---------- Material de trabajo

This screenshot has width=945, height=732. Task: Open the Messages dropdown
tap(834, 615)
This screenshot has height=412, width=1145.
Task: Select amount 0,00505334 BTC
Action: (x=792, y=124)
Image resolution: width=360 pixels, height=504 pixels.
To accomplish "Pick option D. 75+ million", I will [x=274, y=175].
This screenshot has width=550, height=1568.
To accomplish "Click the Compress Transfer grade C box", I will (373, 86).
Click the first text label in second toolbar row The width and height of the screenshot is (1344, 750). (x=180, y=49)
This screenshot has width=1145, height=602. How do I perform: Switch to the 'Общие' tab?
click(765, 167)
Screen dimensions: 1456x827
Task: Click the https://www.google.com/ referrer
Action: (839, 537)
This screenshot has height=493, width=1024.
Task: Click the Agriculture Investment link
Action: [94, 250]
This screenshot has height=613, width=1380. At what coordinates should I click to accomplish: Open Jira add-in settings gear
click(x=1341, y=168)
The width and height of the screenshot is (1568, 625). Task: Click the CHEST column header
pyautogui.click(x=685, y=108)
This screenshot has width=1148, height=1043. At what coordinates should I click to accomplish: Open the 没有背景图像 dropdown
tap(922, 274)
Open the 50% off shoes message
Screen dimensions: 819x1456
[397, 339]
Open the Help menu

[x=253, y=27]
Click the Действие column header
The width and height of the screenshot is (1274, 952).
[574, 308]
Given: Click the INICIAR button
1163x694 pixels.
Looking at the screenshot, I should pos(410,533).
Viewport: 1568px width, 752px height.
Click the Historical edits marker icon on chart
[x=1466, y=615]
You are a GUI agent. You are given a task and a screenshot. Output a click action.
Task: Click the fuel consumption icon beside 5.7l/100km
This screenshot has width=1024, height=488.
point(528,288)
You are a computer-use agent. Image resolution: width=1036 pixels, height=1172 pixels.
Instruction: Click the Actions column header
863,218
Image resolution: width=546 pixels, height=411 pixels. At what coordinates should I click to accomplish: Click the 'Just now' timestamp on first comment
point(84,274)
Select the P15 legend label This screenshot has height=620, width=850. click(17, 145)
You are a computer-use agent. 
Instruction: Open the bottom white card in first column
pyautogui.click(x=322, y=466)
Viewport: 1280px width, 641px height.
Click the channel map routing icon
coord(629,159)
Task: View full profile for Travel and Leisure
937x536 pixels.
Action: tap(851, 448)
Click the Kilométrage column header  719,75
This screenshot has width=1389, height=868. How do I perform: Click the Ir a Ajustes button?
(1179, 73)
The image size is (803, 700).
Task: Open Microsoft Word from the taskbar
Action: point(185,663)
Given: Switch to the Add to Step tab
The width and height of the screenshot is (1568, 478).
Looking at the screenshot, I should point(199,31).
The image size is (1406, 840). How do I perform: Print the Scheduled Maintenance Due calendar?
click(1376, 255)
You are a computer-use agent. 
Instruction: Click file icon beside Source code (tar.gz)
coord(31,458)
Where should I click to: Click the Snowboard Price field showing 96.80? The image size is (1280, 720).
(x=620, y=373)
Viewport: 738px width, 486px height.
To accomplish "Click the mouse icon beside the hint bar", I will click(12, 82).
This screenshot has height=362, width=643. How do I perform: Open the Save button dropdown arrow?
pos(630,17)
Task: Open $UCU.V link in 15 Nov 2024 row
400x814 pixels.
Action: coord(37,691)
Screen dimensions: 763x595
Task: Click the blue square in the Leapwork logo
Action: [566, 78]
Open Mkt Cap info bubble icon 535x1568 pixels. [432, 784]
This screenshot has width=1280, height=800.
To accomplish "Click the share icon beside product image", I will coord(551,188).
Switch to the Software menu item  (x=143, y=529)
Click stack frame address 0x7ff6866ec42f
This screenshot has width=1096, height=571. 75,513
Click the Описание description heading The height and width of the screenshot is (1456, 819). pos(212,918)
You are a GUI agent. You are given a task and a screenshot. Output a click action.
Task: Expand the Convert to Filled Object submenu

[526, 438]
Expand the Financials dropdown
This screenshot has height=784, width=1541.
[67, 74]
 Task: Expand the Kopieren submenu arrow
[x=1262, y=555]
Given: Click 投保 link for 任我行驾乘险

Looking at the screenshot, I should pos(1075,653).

--------------------

■ Qué harás: Reproduce todas las líneas de datos de arriba sin cambiar nada, de la primera a la última.

■ Respuesta:
This screenshot has width=945, height=732. Task: Open the Messages dropdown
tap(834, 615)
This screenshot has height=412, width=1145.
Task: Select amount 0,00505334 BTC
Action: (x=792, y=124)
Image resolution: width=360 pixels, height=504 pixels.
To accomplish "Pick option D. 75+ million", I will [x=274, y=175].
This screenshot has width=550, height=1568.
To accomplish "Click the Compress Transfer grade C box", I will (373, 86).
Click the first text label in second toolbar row The width and height of the screenshot is (1344, 750). (x=180, y=49)
This screenshot has width=1145, height=602. How do I perform: Switch to the 'Общие' tab?
click(765, 167)
Screen dimensions: 1456x827
Task: Click the https://www.google.com/ referrer
Action: (839, 537)
This screenshot has height=493, width=1024.
Task: Click the Agriculture Investment link
Action: [94, 250]
This screenshot has height=613, width=1380. At what coordinates should I click to accomplish: Open Jira add-in settings gear
click(x=1341, y=168)
The width and height of the screenshot is (1568, 625). Task: Click the CHEST column header
pyautogui.click(x=685, y=108)
This screenshot has width=1148, height=1043. At what coordinates should I click to accomplish: Open the 没有背景图像 dropdown
tap(922, 274)
Open the 50% off shoes message
Screen dimensions: 819x1456
[397, 339]
Open the Help menu

[x=253, y=27]
Click the Действие column header
The width and height of the screenshot is (1274, 952).
[574, 308]
Given: Click the INICIAR button
1163x694 pixels.
Looking at the screenshot, I should pos(410,533).
Viewport: 1568px width, 752px height.
Click the Historical edits marker icon on chart
[x=1466, y=615]
You are a GUI agent. You are given a task and a screenshot. Output a click action.
Task: Click the fuel consumption icon beside 5.7l/100km
This screenshot has width=1024, height=488.
point(528,288)
You are a computer-use agent. Image resolution: width=1036 pixels, height=1172 pixels.
Instruction: Click the Actions column header
863,218
Image resolution: width=546 pixels, height=411 pixels. At what coordinates should I click to accomplish: Click the 'Just now' timestamp on first comment
point(84,274)
Select the P15 legend label This screenshot has height=620, width=850. click(17, 145)
You are a computer-use agent. 
Instruction: Open the bottom white card in first column
pyautogui.click(x=322, y=466)
Viewport: 1280px width, 641px height.
Click the channel map routing icon
coord(629,159)
Task: View full profile for Travel and Leisure
937x536 pixels.
Action: tap(851, 448)
Click the Kilométrage column header  719,75
This screenshot has width=1389, height=868. How do I perform: Click the Ir a Ajustes button?
(1179, 73)
The image size is (803, 700).
Task: Open Microsoft Word from the taskbar
Action: point(185,663)
Given: Switch to the Add to Step tab
The width and height of the screenshot is (1568, 478).
Looking at the screenshot, I should point(199,31).
The image size is (1406, 840). How do I perform: Print the Scheduled Maintenance Due calendar?
click(1376, 255)
You are a computer-use agent. 
Instruction: Click file icon beside Source code (tar.gz)
coord(31,458)
Where should I click to: Click the Snowboard Price field showing 96.80? The image size is (1280, 720).
(x=620, y=373)
Viewport: 738px width, 486px height.
To accomplish "Click the mouse icon beside the hint bar", I will click(12, 82).
This screenshot has height=362, width=643. How do I perform: Open the Save button dropdown arrow?
pos(630,17)
Task: Open $UCU.V link in 15 Nov 2024 row
400x814 pixels.
Action: coord(37,691)
Screen dimensions: 763x595
Task: Click the blue square in the Leapwork logo
Action: [566, 78]
Open Mkt Cap info bubble icon 535x1568 pixels. [432, 784]
This screenshot has width=1280, height=800.
To accomplish "Click the share icon beside product image", I will coord(551,188).
Switch to the Software menu item  (x=143, y=529)
Click stack frame address 0x7ff6866ec42f
This screenshot has width=1096, height=571. 75,513
Click the Описание description heading The height and width of the screenshot is (1456, 819). pos(212,918)
You are a GUI agent. You are given a task and a screenshot. Output a click action.
Task: Expand the Convert to Filled Object submenu

[526, 438]
Expand the Financials dropdown
This screenshot has height=784, width=1541.
[67, 74]
 Task: Expand the Kopieren submenu arrow
[x=1262, y=555]
Given: Click 投保 link for 任我行驾乘险

Looking at the screenshot, I should pos(1075,653).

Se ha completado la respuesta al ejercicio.